• **Materials provided**
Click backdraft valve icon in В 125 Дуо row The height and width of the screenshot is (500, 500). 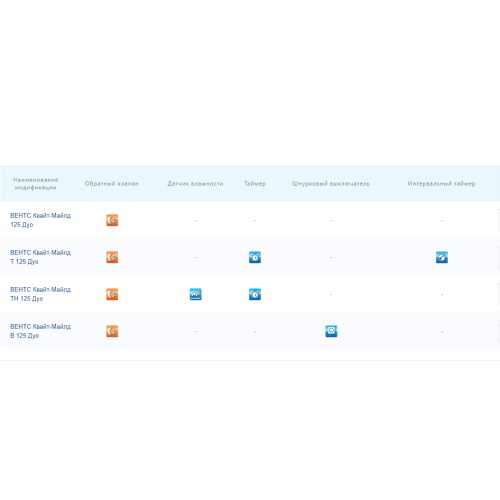(x=112, y=331)
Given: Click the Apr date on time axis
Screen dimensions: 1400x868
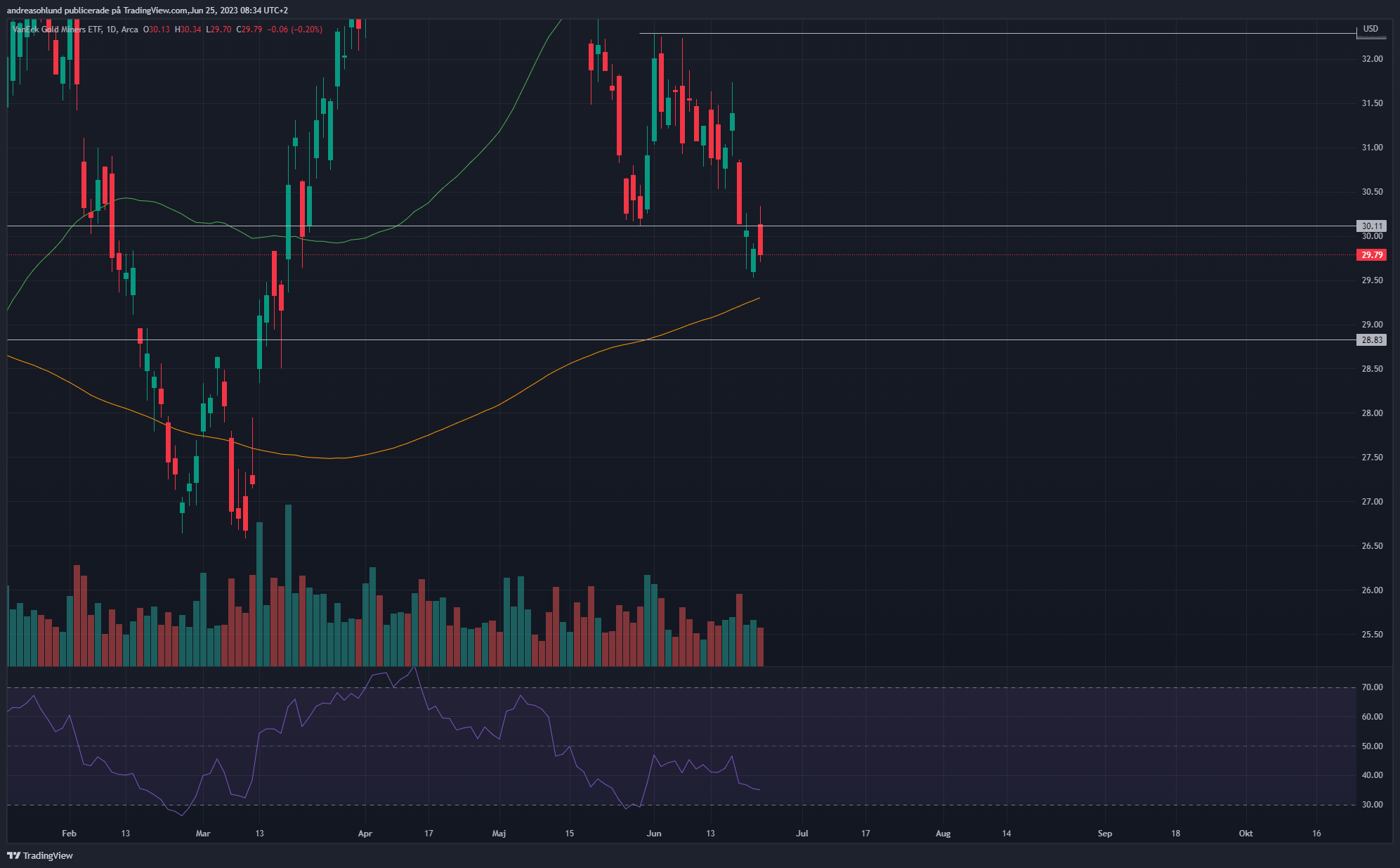Looking at the screenshot, I should pos(365,834).
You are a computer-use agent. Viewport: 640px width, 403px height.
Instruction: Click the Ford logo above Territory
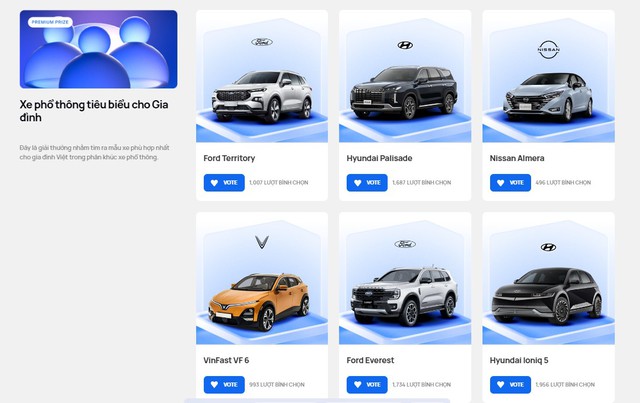click(x=262, y=42)
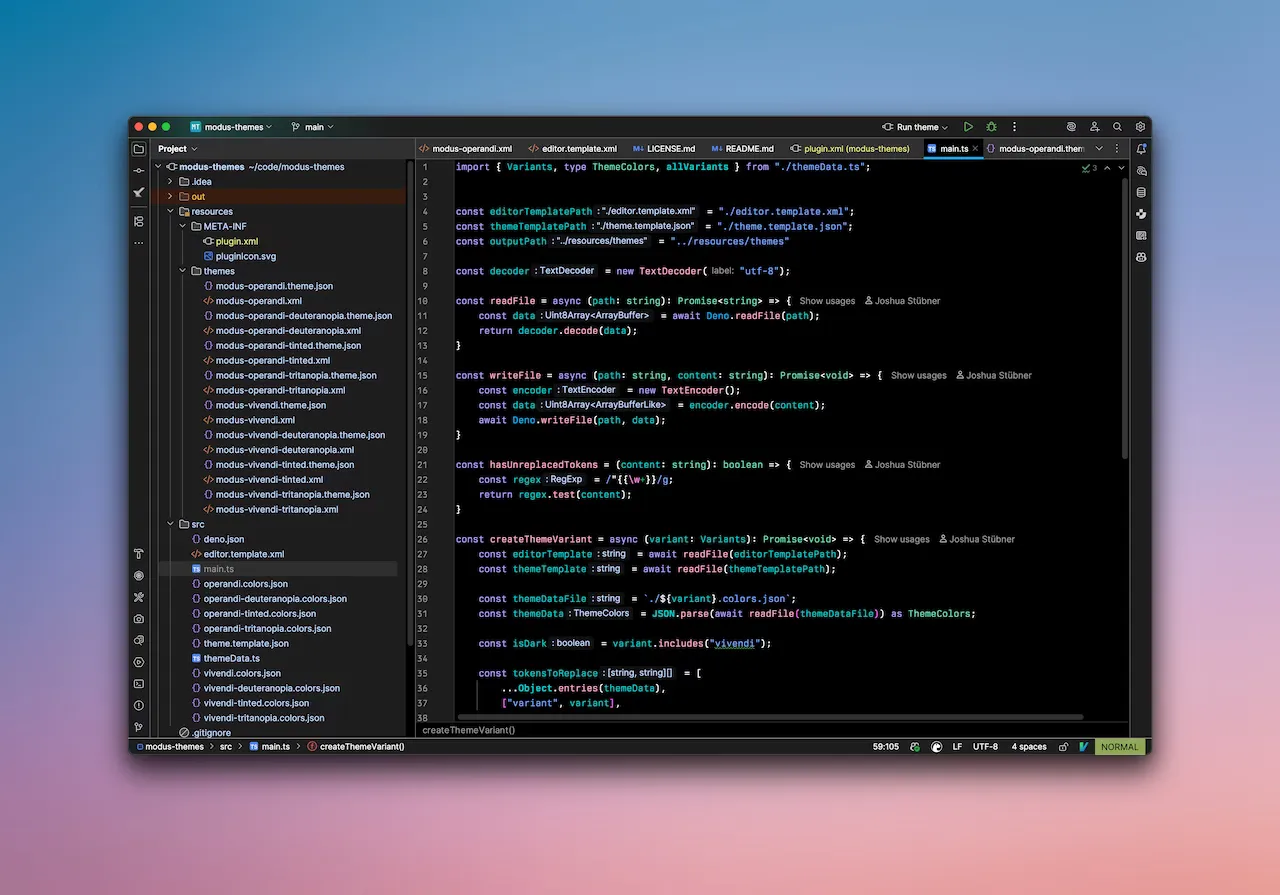
Task: Open IDE Settings via the gear icon
Action: [x=1140, y=126]
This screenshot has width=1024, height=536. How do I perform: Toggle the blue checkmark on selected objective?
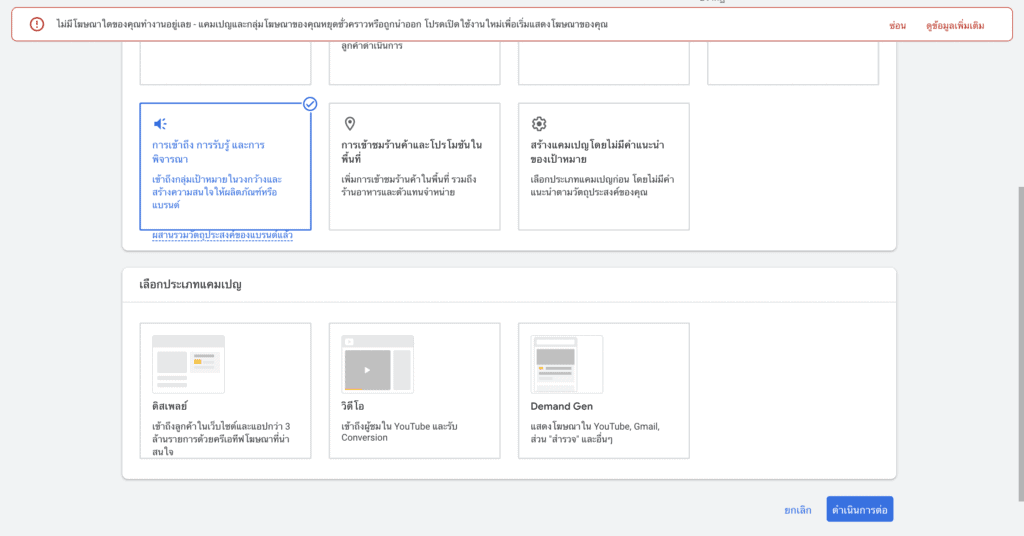tap(310, 104)

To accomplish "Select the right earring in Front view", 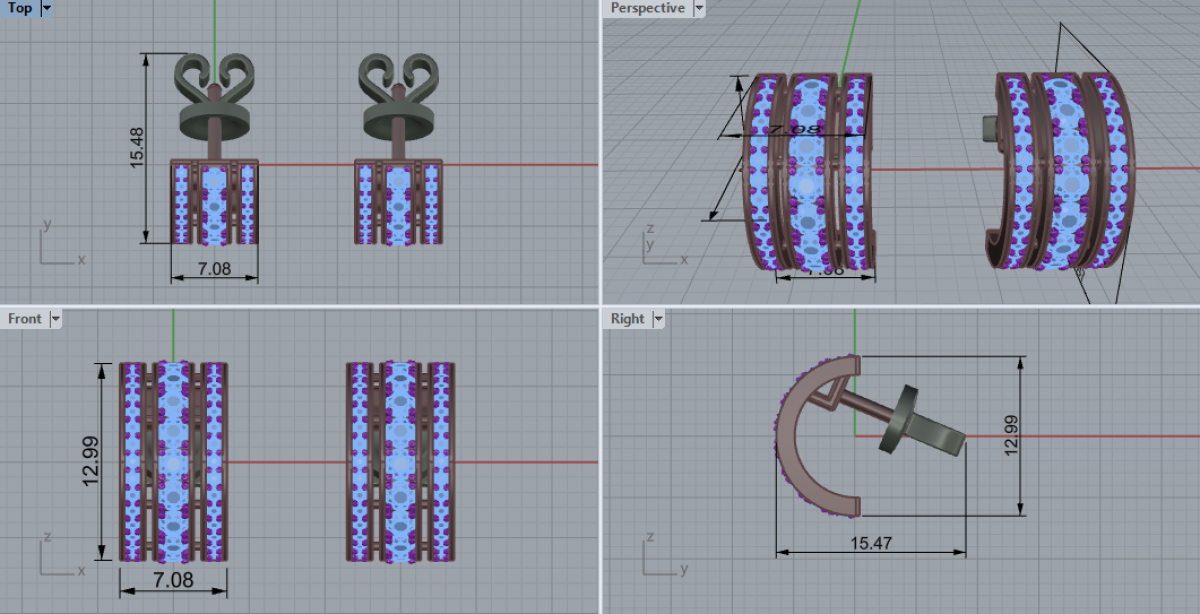I will pyautogui.click(x=400, y=462).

• **What to produce**
Above are records with pictures. Reproduce exactly only the lines from the line with "Screen dimensions: 1400x868" through the line with "You are a computer-use", both ends included, and leave the pictures out.

• **Written solution**
Screen dimensions: 1400x868
Looking at the screenshot, I should pos(365,834).
You are a computer-use agent. Viewport: 640px width, 403px height.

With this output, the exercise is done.